Posted 09 January 2012
By Alexander Gaffney
The US Department of Justice (DOJ) and a group of 26 states ("state petitioners") both filed briefs with the Supreme Court of the United States (SCOTUS) on Friday, 6 January outlining their respective arguments regarding the Patient Protection and Affordable Care Act's (PPACA) constitutionality and the severability of certain components of the law.
The DOJ brief focuses on the question of whether or not "the minimum coverage provision is a valid exercise of Congress's powers under Article I of the Constitution." Article I includes, among other things, the Interstate Commerce Clause and the Necessary and Proper Clause (sometimes referred to as the "Elastic Clause").
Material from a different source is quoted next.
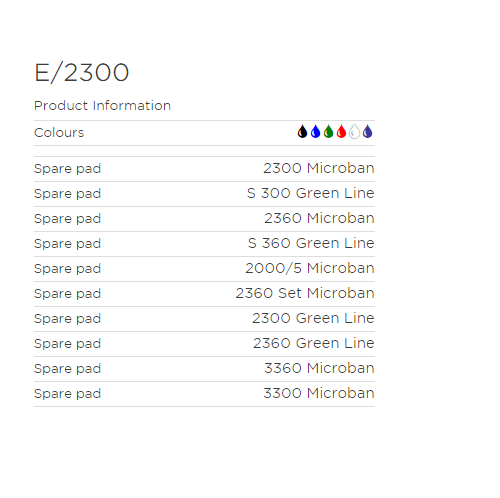The height and width of the screenshot is (498, 500).
Task: Click the E/2300 product title
Action: pyautogui.click(x=82, y=73)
The DOJ brief argues that both clauses justify the use of congressional power to mandate the purchase of insurance because:
- the uninsured still participate in the health care market, and cost taxpayers $116 billion during 2008, which constitutes an economic activity that the Congress has the power to regulate;
- health insurance is the primary-and best-way to pay for health services;
- the PPACA addresses a "crisis in the national health care market";
- the Congress has "wide latitude when deciding how best to achieve its constitutional objectives";
- the law's minimum coverage penalty is tantamount to a tax, which the Congress has the power to levy under prior constitutional precedent; and
- the minimum coverage provisions of the law are necessary to the law's overall function.
The brief from the state petitioners argues against the law, and seeks to address the question of whether or not the PPACA's mandate can "be severed from the remainder of the act". In judicial parlance, this is known as severability. The states are hoping that SCOTUS declares the individual mandate an improper exercise of congressional power, and that this in turn will nullify the entire law.
The brief argues:
- the challenge to the PPACA is properly before the court. This is contested due to one of the law's challengers, Mary Brown, going bankrupt, which affects her ability to claim that the law will affect her business adversely;
- PPACA's many provisions-and in particular the individual mandate-do not work without the presence of other related provisions, and therefore do not demonstrate severability; and
- if the Individual mandate is found to be unconstitutional, so, too, must the entire law be found to be unconstitutional.
The group's arguments were closely mirrored in an amicus curiae brief filed by 36 Republican members of the Senate on 6 January.
The Supreme Court is set to hear arguments regarding the healthcare law on 26-28 March, 2012.